▸ Excerpted passage
:::::
I work with Jupyter Code Workspaces. When reading a dataset which consists of CSV files, I get many string columns. In my case, this happens, because only bare CSV files are read. However, the dataset has several different data types saved in schema. How can I read Foundry data types while reading the CSV dataset?
Hey @ZygD,
Just to make sure I understand correctly the situation.
You created a dataset in Foundry, uploaded a raw csv file. You get something like in the following screenshot (with Columns being of a certain type, here integer).
Then you created a Jupyter Code Workspace and try to read this dataset but you only get string columns ?
Which dataset format are you using to read the dataset in the Code Workspace ?
Best !
Thank you for the reply. Sorry I have not provided enough details at the beginning.
I am using Spark, because I’m just testing a small part of a bigger Spark pipeline.
:::::
▸ Data listing
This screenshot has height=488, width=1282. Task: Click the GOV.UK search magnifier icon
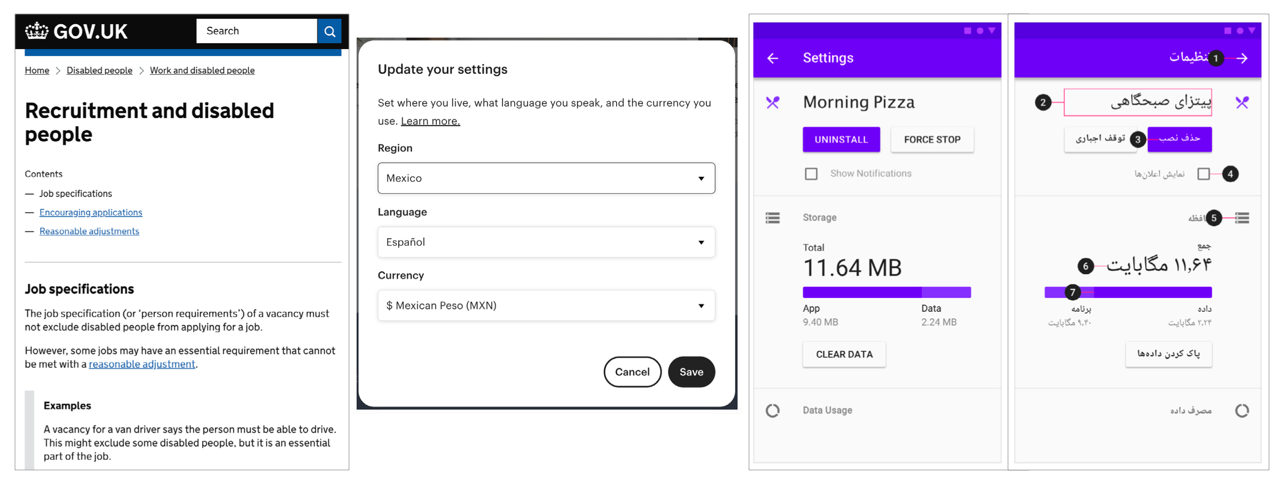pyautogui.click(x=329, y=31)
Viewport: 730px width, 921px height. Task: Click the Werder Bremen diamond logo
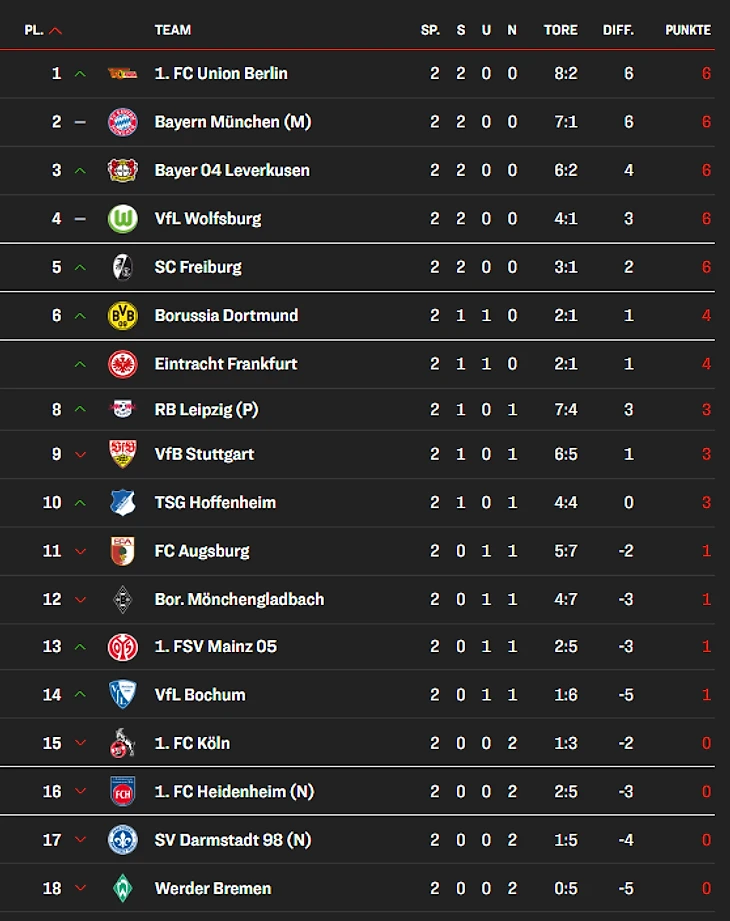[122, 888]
:::::
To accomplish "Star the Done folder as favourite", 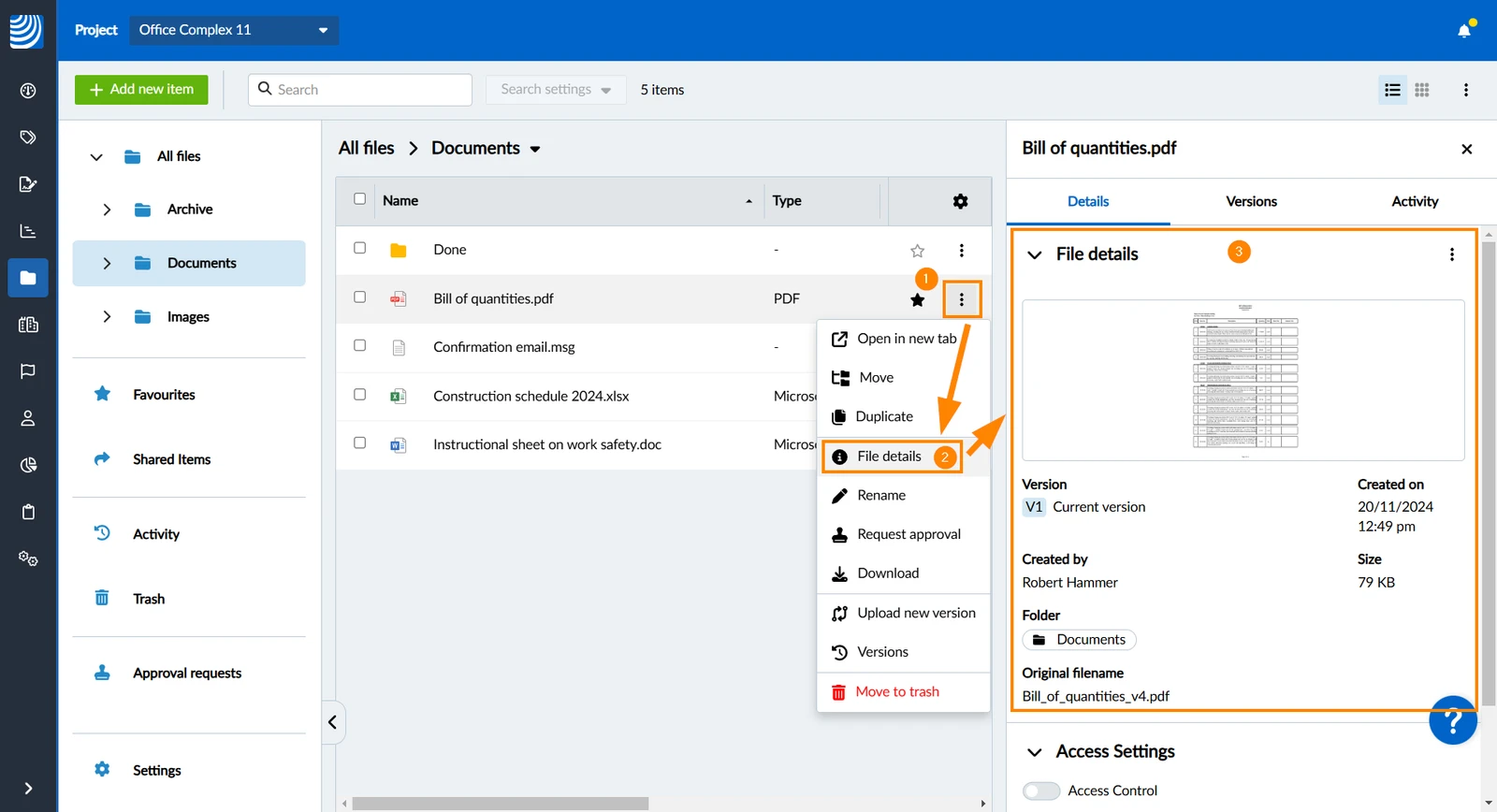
:::::
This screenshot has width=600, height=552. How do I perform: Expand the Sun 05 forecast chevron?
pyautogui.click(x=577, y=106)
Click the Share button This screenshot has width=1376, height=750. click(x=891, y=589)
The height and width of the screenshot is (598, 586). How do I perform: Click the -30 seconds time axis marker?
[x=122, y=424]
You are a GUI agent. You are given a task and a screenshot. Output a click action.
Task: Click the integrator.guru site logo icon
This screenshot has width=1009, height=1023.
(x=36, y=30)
:::::
▸ Exercise instructions
• a. In the thread on reading Foundry data types in Jupyter Code Workspaces, condense the paragraph that begins "I work with Jupyter Code Workspaces" into a short bulleted list that keeps its main facts.
• b. From the records, return the part that opens with the line containing "Click the Share" and closes with the line containing "(x=36, y=30)", with both of those lines included and every line copied without change.

▸ Correct answers
• a.
- Works in Jupyter Code Workspaces.
- Reading a dataset made of CSV files yields many string columns.
- Cause: only the bare CSV files are read.
- The dataset's schema stores several different data types.
- Question: how to read the Foundry data types when reading the CSV dataset.

• b.
Click the Share button This screenshot has width=1376, height=750. click(x=891, y=589)
The height and width of the screenshot is (598, 586). How do I perform: Click the -30 seconds time axis marker?
[x=122, y=424]
You are a GUI agent. You are given a task and a screenshot. Output a click action.
Task: Click the integrator.guru site logo icon
This screenshot has width=1009, height=1023.
(x=36, y=30)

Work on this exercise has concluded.